## Do this
Copy out the rows below word for word, starting with the first row and going on through the line that contains "16 (1051, 1018)", both included.

[Rows from a data source]
>>>>>

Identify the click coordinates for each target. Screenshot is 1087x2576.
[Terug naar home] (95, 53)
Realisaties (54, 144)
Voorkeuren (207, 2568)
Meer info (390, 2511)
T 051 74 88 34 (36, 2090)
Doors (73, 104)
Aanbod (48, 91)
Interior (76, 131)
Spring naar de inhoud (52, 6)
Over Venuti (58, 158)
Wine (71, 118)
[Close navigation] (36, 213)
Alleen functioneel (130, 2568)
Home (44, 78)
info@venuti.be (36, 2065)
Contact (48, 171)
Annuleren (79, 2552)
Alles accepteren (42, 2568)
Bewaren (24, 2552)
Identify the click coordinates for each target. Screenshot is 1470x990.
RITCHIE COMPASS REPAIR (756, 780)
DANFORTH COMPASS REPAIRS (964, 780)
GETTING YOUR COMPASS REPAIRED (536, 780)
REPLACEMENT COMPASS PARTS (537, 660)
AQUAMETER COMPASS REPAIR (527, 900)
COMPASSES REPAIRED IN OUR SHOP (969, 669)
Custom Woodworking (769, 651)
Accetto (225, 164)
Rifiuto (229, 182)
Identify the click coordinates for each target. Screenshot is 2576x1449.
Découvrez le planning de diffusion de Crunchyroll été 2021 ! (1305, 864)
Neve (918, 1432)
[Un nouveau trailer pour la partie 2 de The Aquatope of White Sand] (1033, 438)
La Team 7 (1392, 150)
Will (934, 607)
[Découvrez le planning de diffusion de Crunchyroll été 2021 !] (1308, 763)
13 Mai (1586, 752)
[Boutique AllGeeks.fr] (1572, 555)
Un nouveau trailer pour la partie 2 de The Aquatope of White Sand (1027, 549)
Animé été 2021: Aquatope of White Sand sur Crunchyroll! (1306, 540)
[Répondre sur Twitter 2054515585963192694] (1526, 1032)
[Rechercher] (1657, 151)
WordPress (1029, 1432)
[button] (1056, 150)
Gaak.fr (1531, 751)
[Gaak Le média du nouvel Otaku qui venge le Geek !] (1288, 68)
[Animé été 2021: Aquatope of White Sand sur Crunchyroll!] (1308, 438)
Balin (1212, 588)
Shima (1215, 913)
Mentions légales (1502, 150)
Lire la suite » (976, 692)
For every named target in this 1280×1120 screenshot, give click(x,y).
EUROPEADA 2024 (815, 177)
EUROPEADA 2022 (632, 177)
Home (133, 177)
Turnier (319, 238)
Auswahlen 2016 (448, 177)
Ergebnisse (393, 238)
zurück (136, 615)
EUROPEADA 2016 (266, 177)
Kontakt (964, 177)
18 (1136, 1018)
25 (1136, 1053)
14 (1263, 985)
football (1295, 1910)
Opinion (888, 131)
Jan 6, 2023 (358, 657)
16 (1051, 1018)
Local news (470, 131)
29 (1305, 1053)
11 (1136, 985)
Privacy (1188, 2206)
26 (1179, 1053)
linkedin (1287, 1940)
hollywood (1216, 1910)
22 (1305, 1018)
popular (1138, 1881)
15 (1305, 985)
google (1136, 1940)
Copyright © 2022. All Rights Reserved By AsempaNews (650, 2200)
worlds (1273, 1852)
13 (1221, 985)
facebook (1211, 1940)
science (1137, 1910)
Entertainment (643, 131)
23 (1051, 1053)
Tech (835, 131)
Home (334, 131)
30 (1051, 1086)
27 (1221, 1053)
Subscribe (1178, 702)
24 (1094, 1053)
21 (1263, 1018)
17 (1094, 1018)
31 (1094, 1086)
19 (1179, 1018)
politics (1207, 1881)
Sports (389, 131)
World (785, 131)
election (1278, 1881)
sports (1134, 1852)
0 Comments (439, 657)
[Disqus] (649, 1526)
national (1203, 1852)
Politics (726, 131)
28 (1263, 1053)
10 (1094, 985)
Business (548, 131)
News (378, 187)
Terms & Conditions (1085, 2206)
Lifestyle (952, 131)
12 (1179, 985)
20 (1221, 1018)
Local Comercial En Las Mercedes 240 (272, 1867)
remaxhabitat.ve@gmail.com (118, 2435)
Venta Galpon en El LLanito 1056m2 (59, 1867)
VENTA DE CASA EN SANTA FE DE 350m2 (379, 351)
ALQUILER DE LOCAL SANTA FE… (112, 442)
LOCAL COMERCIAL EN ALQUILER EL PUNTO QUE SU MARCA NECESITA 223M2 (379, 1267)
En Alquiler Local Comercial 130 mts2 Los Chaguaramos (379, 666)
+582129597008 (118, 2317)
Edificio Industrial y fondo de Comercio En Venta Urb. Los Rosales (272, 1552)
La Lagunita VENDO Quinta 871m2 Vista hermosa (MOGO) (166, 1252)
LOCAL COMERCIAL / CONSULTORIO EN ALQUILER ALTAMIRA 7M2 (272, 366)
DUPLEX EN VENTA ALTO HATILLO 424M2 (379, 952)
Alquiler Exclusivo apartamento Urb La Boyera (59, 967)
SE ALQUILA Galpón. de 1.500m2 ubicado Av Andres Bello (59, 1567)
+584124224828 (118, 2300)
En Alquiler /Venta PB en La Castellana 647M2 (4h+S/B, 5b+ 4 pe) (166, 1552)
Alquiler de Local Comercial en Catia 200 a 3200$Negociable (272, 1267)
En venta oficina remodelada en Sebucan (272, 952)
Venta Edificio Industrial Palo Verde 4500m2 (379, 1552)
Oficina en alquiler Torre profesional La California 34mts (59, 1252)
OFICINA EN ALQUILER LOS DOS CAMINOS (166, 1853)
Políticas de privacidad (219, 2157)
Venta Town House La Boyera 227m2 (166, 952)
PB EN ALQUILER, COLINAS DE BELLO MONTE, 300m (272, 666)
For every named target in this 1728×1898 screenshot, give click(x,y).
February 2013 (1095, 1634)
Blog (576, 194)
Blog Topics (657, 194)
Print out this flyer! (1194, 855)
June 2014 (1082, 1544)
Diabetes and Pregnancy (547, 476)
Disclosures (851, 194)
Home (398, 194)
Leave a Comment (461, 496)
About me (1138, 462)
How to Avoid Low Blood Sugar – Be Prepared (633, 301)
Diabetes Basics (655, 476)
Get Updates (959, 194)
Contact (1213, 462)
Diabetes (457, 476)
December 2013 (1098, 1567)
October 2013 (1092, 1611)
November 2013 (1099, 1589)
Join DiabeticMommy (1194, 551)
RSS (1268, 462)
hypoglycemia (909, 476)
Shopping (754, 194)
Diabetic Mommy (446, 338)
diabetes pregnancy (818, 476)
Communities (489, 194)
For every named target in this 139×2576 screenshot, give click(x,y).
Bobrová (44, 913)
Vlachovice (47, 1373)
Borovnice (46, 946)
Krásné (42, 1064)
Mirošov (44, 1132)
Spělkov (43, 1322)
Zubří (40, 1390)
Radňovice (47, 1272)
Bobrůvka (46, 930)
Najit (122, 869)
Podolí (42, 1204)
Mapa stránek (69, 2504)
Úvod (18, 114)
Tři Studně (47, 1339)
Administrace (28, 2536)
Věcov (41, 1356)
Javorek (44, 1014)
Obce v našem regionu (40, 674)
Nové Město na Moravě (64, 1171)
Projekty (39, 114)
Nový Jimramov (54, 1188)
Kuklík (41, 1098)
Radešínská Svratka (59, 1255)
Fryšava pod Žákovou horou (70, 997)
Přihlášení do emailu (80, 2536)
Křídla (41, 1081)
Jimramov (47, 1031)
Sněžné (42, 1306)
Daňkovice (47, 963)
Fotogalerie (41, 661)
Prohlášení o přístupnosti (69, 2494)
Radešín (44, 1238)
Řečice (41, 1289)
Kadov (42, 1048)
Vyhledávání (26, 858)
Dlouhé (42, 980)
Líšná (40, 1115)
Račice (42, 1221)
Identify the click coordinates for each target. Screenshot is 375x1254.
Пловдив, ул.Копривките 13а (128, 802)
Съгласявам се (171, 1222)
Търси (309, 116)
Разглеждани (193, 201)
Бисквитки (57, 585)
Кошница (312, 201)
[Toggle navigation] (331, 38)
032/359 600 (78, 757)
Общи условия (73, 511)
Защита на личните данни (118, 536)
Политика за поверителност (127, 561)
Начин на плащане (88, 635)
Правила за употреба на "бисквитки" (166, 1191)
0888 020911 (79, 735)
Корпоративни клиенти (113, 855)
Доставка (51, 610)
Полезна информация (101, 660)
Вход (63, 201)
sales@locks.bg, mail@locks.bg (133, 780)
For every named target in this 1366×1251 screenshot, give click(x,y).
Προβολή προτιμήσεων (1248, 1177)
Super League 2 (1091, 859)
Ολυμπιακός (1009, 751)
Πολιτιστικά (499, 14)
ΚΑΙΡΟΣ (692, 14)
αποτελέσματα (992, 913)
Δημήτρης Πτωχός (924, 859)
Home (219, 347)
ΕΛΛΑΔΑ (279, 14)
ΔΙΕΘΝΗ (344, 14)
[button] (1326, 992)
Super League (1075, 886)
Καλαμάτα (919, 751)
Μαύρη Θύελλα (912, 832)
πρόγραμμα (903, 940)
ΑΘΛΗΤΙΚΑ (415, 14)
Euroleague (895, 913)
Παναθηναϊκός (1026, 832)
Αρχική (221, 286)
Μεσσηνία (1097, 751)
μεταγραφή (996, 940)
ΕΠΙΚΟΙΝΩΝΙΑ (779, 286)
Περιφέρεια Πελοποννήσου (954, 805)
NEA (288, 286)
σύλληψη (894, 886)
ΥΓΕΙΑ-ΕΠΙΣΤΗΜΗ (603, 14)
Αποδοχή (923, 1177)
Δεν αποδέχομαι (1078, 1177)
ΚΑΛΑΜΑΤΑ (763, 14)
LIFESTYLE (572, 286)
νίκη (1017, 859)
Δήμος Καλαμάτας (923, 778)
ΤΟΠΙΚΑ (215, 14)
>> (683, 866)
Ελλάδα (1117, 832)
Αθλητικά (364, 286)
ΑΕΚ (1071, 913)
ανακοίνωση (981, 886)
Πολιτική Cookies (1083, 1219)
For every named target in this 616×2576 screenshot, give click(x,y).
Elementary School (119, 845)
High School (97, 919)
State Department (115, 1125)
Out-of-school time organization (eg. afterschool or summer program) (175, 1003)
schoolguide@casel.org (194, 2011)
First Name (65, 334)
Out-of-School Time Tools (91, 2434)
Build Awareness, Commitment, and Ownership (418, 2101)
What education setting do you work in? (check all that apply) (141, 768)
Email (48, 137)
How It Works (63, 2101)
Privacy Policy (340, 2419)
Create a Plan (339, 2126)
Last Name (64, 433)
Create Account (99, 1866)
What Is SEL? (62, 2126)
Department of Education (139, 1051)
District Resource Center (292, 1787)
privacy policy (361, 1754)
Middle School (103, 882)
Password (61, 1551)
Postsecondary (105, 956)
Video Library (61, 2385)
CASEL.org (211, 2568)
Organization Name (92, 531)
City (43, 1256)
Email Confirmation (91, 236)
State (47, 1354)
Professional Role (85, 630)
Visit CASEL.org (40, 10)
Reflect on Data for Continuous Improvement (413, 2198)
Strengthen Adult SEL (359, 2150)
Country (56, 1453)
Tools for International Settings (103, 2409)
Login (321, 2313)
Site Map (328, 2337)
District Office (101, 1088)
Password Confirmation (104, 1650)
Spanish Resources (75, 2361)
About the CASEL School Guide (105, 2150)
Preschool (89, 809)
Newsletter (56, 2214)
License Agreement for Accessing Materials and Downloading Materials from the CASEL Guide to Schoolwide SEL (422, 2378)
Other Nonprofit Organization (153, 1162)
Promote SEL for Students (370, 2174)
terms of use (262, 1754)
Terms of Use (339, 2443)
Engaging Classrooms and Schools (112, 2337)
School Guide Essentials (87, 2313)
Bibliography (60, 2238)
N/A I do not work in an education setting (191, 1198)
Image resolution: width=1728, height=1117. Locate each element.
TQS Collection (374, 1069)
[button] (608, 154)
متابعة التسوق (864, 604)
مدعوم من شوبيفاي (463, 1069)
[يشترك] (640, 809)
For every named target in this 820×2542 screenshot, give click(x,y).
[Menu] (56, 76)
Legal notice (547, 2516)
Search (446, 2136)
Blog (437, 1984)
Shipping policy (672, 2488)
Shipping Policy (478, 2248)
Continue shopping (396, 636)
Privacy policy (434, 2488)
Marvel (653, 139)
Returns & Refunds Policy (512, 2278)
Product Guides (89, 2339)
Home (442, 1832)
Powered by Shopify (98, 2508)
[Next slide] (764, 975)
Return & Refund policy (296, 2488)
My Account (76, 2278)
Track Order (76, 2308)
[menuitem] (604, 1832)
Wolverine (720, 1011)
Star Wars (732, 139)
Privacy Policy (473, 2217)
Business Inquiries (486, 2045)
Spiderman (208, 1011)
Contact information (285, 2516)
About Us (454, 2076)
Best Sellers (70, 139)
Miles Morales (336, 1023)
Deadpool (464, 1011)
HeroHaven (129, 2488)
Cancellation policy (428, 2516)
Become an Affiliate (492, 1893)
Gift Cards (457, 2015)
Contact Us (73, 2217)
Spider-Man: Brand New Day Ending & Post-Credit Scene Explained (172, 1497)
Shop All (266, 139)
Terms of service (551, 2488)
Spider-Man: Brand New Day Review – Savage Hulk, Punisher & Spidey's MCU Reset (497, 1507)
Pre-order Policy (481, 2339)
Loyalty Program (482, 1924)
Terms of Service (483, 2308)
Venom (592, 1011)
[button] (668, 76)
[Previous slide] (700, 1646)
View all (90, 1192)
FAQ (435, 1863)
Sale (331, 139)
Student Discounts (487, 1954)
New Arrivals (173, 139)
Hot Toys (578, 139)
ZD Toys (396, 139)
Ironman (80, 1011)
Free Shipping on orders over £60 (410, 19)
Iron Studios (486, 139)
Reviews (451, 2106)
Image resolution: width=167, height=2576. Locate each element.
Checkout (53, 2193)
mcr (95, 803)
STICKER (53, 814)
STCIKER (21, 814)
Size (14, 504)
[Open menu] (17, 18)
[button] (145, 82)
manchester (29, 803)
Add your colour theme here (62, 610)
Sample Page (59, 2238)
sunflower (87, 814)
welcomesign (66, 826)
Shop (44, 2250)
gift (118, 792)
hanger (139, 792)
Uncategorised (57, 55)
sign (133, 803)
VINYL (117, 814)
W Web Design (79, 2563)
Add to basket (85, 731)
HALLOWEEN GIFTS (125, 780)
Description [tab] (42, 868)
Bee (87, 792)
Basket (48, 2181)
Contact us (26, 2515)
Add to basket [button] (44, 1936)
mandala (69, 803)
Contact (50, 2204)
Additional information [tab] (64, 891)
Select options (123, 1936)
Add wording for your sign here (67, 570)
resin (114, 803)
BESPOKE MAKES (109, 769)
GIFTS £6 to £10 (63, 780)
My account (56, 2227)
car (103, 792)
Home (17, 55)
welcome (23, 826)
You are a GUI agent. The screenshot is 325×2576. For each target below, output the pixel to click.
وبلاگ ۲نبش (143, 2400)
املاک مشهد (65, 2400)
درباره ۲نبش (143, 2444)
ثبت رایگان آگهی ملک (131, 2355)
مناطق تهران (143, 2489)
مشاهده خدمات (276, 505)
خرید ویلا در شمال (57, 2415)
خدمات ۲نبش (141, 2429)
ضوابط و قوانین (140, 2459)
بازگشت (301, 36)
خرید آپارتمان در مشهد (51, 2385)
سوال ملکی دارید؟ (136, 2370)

<<<<<

## Solution for this exercise
Identify the click coordinates for each target. Screenshot is 1087x2576.
[Terug naar home] (95, 53)
Realisaties (54, 144)
Voorkeuren (207, 2568)
Meer info (390, 2511)
T 051 74 88 34 (36, 2090)
Doors (73, 104)
Aanbod (48, 91)
Interior (76, 131)
Spring naar de inhoud (52, 6)
Over Venuti (58, 158)
Wine (71, 118)
[Close navigation] (36, 213)
Alleen functioneel (130, 2568)
Home (44, 78)
info@venuti.be (36, 2065)
Contact (48, 171)
Annuleren (79, 2552)
Alles accepteren (42, 2568)
Bewaren (24, 2552)
Identify the click coordinates for each target. Screenshot is 1470x990.
RITCHIE COMPASS REPAIR (756, 780)
DANFORTH COMPASS REPAIRS (964, 780)
GETTING YOUR COMPASS REPAIRED (536, 780)
REPLACEMENT COMPASS PARTS (537, 660)
AQUAMETER COMPASS REPAIR (527, 900)
COMPASSES REPAIRED IN OUR SHOP (969, 669)
Custom Woodworking (769, 651)
Accetto (225, 164)
Rifiuto (229, 182)
Identify the click coordinates for each target. Screenshot is 2576x1449.
Découvrez le planning de diffusion de Crunchyroll été 2021 ! (1305, 864)
Neve (918, 1432)
[Un nouveau trailer pour la partie 2 de The Aquatope of White Sand] (1033, 438)
La Team 7 (1392, 150)
Will (934, 607)
[Découvrez le planning de diffusion de Crunchyroll été 2021 !] (1308, 763)
13 Mai (1586, 752)
[Boutique AllGeeks.fr] (1572, 555)
Un nouveau trailer pour la partie 2 de The Aquatope of White Sand (1027, 549)
Animé été 2021: Aquatope of White Sand sur Crunchyroll! (1306, 540)
[Répondre sur Twitter 2054515585963192694] (1526, 1032)
[Rechercher] (1657, 151)
WordPress (1029, 1432)
[button] (1056, 150)
Gaak.fr (1531, 751)
[Gaak Le média du nouvel Otaku qui venge le Geek !] (1288, 68)
[Animé été 2021: Aquatope of White Sand sur Crunchyroll!] (1308, 438)
Balin (1212, 588)
Shima (1215, 913)
Mentions légales (1502, 150)
Lire la suite » (976, 692)
For every named target in this 1280×1120 screenshot, give click(x,y).
EUROPEADA 2024 (815, 177)
EUROPEADA 2022 (632, 177)
Home (133, 177)
Turnier (319, 238)
Auswahlen 2016 (448, 177)
Ergebnisse (393, 238)
zurück (136, 615)
EUROPEADA 2016 (266, 177)
Kontakt (964, 177)
18 (1136, 1018)
25 (1136, 1053)
14 (1263, 985)
football (1295, 1910)
Opinion (888, 131)
Jan 6, 2023 (358, 657)
16 (1051, 1018)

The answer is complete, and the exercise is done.